Plus de 80% des exportations africaines partent à l’étranger, principalement vers l’Union Européenne, la Chine et les États-Unis. Difficile de s’en passer, le secrétaire exécutif de la Communauté Economique pour l’Afrique considère qu’il faut plutôt « un protectionnisme sophistiqué » qui vise le juste équilibre ». Autrement, nous continuerons de nous agiter, de vouloir le beurre et l’argent du beurre sans jamais nous donner les moyens d’une subtile escapade. Beaucoup d’efforts doivent être orientés prioritairement vers la réduction de la dépendance vis-à-vis de ces rentrées de devises et des produits importés, mais aussi vers la réduction des barrières non-tarifaires qui freinent les échanges intra-africains.

Les pays riches prônent le libre échange et un marché concurrentiel auprès des pays pauvres pour mieux capturer une plus grande part de marché en Afrique. Les africains, liés par des accords commerciaux ne peuvent toutefois pas faire du protectionnisme aveugle. Il leur faut, dès lors, un « protectionnisme intelligent ». L’Organisation Mondiale du Commerce a publié en juin 2016 une étude qui montre la progression rapide des restrictions au libre échange par les pays du G20. Entre octobre 2015 et mai 2016, les économies du G20 ont mis en place 145 mesures restrictives.

Il existe, selon Sébastien Jean, directeur du Centre d’études prospectives et d’informations internationales, 271 accords commerciaux en vigueur dans le monde. Imaginons qu’un pays comme le Sénégal décide de protéger ses quelques industries dans le but de fermer ses frontières à l’importation. Les entreprises ainsi protégées ne pourront, en retour, que profiter du marché domestique de petite taille, réduit et pas trop solvable. Un marché surprotégé est un marché réduit. Par ailleurs, les intrants dont auront besoin les mêmes industries protégées seront acquis à des prix très élevés. Ainsi leur productivité et la croissance de leur productivité en seront forcément affectées au point que les mesures s’avéreront inefficaces en bout de ligne.

Certes, le protectionnisme a contribué au décollage des « dragons » asiatiques, mais celui-ci ne saurait garantir à lui seul le développement d’un pays. L’Éthiopie a démontré sa faculté à se frayer un chemin vers l’industrialisation. C’est le « modèle d’État développementiste », en contrôlant, en dirigeant et régulant son économie. Sa politique économique repose sur des mesures fiscales et non fiscales qui cherchent à promouvoir les exportations et à attirer les investissements directs étrangers. Depuis 2006, le secteur manufacturier de l’Éthiopie a augmenté en moyenne de plus de 10% par année.

Néanmoins, cette politique le prive de ressources budgétaires nécessaires pour investir dans les infrastructures et services publics que réclament ses entreprises.
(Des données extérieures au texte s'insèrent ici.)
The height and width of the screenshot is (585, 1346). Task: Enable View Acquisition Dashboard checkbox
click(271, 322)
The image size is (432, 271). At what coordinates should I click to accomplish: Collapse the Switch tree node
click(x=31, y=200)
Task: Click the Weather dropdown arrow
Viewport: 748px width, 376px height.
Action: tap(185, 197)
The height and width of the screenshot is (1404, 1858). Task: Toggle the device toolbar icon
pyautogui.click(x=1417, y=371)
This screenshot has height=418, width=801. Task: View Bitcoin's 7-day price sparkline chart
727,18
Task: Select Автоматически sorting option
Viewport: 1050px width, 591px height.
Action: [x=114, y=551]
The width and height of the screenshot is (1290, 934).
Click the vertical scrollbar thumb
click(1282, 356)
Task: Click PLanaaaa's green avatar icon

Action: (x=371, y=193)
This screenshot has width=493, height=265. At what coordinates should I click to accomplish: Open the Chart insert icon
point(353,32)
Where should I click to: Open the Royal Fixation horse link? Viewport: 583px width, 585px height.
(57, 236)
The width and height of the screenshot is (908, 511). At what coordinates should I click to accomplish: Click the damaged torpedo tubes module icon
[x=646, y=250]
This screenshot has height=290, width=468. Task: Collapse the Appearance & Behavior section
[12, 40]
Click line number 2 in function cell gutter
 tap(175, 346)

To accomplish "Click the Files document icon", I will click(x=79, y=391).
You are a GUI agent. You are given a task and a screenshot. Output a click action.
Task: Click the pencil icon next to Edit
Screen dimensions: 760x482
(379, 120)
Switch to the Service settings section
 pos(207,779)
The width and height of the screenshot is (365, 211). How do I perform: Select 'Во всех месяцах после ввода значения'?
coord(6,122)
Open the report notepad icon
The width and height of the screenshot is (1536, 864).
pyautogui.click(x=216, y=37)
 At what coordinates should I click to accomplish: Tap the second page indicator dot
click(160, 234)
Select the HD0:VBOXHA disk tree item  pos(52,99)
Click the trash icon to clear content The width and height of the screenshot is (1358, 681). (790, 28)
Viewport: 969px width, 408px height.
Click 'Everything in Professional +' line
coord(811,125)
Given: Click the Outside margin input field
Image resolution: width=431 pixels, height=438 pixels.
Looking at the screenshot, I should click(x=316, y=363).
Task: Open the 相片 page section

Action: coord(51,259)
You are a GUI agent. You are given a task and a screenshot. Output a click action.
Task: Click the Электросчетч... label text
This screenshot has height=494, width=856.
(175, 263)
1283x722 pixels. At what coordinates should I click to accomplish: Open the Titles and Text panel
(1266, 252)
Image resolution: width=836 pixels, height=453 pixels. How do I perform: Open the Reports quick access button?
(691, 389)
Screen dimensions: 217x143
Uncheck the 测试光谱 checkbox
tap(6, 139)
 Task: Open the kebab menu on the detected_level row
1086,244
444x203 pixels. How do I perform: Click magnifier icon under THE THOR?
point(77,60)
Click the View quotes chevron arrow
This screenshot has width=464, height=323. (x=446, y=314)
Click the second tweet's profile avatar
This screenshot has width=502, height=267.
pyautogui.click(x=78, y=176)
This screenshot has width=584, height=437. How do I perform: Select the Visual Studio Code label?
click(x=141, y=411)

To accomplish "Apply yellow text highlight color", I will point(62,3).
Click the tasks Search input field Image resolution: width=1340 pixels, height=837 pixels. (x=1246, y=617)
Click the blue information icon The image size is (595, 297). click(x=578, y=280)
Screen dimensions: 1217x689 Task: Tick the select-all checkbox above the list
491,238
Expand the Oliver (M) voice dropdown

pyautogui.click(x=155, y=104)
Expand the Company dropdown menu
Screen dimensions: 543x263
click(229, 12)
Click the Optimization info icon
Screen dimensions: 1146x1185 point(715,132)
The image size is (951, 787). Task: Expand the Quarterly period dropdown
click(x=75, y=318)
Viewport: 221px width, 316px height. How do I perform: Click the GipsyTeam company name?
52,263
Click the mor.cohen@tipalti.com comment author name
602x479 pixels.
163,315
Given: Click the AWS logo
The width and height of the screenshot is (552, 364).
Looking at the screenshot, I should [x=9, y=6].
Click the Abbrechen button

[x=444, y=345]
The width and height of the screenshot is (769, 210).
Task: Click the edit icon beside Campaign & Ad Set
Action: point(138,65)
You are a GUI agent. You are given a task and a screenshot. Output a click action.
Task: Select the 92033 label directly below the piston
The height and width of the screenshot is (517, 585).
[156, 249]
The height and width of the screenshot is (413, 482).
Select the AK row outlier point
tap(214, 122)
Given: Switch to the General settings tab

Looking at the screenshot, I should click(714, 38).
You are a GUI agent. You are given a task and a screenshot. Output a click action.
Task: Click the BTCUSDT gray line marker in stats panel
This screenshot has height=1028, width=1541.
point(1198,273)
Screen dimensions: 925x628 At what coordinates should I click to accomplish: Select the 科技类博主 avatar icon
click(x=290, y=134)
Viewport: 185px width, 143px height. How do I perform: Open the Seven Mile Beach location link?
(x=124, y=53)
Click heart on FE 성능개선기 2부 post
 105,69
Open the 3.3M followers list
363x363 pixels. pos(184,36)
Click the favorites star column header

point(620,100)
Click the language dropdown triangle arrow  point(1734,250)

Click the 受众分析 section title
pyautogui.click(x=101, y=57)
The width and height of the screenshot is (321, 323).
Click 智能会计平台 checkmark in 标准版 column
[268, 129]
Afin de rationaliser les opportunités d’investissements, le pays impose des taxes plus réduites sur les matières premières et les produits semi-finis venant de l’extérieur. Ce qui fait que sa balance commerciale continue de se creuser du fait de son économie portée par les investissements et qui encourage très fortement les importations. C’est ce qui explique l’avènement du plan de croissance et de transformation (GTP) mis en place pour 2015-2020, dans le but d’encourager la fabrication des produits de substitution pour augmenter la production intérieure et réduire ainsi les sorties de devises.

L’Afrique est aujourd’hui moins industrialisée qu’elle ne l’était il y a 40 ans. La contribution du secteur manufacturier à la croissance du PIB est passée de 12% en 1980 à 11% en 2013. Pourtant, seul l’accroissement de la valeur ajoutée manufacturière peut réduire significativement la pauvreté. Pour ce faire, il faut surtout des débouchés intéressants. S’enfermer, ce sera pour nos entreprises locales de produire à perte ou trop peu pour subsister. S’ouvrir sans garde-fou ni malice est un suicide. Il y a bel et bien moyen de faire espérer les boursicoteurs, même de leur faire gouter de temps en temps le miel africain pour, à chaque fois, leur taillader la langue. Pas beaucoup, juste un tout petit peu et à répétition. C’est ça le protectionnisme intelligent.